As for the Liberal Democrats, they have never believed in reducing immigration and, in Coalition government, they have done their best to hamper attempts to limit it.
Any such outcome would be reinforced by BBC home affairs editors and producers – many of whom are only too happy to avoid the subject, and especially any serious treatment of the case against mass immigration, whenever they can. This leaves the puzzle as to how immigration could have increased so rapidly in the face of the Government’s commitments.
There were two main factors. Economic migrants from outside the EU increased significantly, and migrants from the EU itself doubled in the past two years.
The Government is trying to spin this as ‘a problem of success’. The Treasury has long favoured high immigration because it gives the impression that the economy is growing that much faster.
However, what really matters is not the size of the economy but wealth per head. All the evidence is that the impact of immigration on this key measure is extremely small. Nor is there any benefit to the national budget.
If you choose a particular group of immigrants over a particular period, you can get a positive result, but even immigration enthusiasts have had to admit that the budgetary cost of all immigration since 1997 has been somewhere between £115 billion and £160 billion.
It cannot possibly be the case that, on a small island, we are really unable to control our borders. So what can be done?
There is no need for yet more laws. The present rules need to be implemented more effectively with close attention paid to each route of entry and, crucially, to departures.
The first step must be to restore exit checks as people leave Britain. Incredible though it may seem, these have not been in operation for 20 years. As a result, the Government has no idea whatsoever who is on this island. Exit controls, due at last to come into effect next May, will make a start on that.
For example, non-EU students are a major concern. Despite a barrage of propaganda from the education sector, the fact is that they have been arriving at the rate of about 150,000 a year, but only 50,000 a year are leaving.
Exit checks will tell us who has not left, but those who overstay still have to be located and removed – a huge task which is pathetically under-resourced.
Fewer than 5,000 immigration offenders are being removed every year compared to an illegal immigrant population that could well be as many as one million.
A major increase in resources is therefore needed. At present only one quarter of one per cent of Government expenditure goes to immigration control.
We have called for this to be doubled. Serious issues call for serious funds.
As for EU migrants, we have the promise of a negotiation to reduce their access to benefits.

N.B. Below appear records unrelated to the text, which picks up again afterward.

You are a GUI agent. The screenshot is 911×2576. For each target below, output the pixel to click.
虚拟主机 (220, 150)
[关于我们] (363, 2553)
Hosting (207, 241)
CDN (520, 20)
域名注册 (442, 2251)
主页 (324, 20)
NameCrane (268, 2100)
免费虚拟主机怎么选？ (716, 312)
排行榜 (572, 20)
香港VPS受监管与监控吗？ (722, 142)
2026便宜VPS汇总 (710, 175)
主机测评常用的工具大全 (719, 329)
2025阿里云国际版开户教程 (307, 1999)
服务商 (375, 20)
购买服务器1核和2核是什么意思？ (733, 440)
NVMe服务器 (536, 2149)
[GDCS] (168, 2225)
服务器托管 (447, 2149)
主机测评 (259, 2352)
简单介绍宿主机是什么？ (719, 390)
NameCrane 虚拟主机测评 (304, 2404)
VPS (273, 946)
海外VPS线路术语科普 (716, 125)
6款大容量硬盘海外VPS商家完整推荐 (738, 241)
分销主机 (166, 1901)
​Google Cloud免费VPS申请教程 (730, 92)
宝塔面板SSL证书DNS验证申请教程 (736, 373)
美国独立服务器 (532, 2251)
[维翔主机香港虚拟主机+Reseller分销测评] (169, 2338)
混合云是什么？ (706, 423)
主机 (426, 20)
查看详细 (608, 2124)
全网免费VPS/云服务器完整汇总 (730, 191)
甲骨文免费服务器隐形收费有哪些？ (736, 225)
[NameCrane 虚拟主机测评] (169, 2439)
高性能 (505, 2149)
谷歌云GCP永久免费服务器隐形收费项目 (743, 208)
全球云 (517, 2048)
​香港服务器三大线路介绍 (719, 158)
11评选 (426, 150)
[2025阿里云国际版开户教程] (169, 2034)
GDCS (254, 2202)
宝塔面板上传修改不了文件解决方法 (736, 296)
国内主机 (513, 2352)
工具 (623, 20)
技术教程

It remains to be seen whether this will have much effect.
There may well have to be a much tougher negotiation with our partners.
In the meantime, Ukip must have been smiling all the way to their spring conference. Unfortunately, their prospects of ensuring any effective action are very slim. Nevertheless, they will certainly gain from a public mood of disillusionment, amounting to anger, at the failure of successive governments to heed their views on immigration.
Continued failure to respond to overwhelming public concern carries a risk to confidence in our political system as a whole."